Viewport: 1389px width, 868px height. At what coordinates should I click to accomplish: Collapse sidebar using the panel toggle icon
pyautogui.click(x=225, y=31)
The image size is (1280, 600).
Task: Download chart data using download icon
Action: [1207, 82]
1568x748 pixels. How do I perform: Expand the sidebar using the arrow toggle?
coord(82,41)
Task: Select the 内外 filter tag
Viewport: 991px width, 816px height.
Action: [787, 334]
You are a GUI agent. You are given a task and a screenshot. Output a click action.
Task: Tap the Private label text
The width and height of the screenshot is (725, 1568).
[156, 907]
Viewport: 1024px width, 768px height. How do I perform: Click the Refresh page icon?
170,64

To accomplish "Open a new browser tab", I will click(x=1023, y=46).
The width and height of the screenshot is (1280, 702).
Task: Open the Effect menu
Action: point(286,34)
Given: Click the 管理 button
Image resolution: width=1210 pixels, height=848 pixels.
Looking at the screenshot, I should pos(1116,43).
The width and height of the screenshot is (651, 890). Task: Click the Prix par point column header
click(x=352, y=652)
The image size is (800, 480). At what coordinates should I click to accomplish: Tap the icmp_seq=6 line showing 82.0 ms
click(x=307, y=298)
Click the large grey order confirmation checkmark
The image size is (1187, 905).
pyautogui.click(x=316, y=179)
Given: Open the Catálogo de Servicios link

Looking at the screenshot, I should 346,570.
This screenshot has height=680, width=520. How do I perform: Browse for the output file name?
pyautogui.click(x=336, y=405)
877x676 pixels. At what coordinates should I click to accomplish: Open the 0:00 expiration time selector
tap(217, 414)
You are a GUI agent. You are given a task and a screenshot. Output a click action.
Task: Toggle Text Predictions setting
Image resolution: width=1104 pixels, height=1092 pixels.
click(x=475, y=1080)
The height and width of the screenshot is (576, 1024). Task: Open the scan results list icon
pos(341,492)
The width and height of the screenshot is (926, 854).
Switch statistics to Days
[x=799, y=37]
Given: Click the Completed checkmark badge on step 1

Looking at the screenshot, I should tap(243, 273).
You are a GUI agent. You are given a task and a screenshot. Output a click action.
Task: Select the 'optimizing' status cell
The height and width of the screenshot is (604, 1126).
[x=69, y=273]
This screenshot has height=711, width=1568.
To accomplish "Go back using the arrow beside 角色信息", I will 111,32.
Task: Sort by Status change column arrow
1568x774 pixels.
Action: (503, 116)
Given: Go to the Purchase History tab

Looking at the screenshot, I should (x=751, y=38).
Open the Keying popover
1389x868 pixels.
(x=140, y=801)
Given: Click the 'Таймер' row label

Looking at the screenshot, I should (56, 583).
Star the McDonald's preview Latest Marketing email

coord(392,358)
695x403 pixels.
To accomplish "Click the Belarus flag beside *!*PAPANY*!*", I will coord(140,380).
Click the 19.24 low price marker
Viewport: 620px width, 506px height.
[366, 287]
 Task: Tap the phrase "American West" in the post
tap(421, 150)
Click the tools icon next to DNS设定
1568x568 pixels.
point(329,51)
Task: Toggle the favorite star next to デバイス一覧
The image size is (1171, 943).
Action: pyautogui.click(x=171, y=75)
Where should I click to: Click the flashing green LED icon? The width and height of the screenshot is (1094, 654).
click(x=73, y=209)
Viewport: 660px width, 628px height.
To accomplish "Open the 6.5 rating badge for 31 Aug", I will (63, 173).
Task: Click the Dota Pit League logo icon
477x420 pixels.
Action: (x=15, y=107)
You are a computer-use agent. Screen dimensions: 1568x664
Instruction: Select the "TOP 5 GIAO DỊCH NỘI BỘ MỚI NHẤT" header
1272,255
# # #
Activity => The lines from the one containing "The image size is (1171, 943)." through the last line of the records are the answer; set them down exactly and add nothing.

Answer for the task =>
The image size is (1171, 943).
Action: pyautogui.click(x=171, y=75)
Where should I click to: Click the flashing green LED icon? The width and height of the screenshot is (1094, 654).
click(x=73, y=209)
Viewport: 660px width, 628px height.
To accomplish "Open the 6.5 rating badge for 31 Aug", I will (63, 173).
Task: Click the Dota Pit League logo icon
477x420 pixels.
Action: (x=15, y=107)
You are a computer-use agent. Screen dimensions: 1568x664
Instruction: Select the "TOP 5 GIAO DỊCH NỘI BỘ MỚI NHẤT" header
1272,255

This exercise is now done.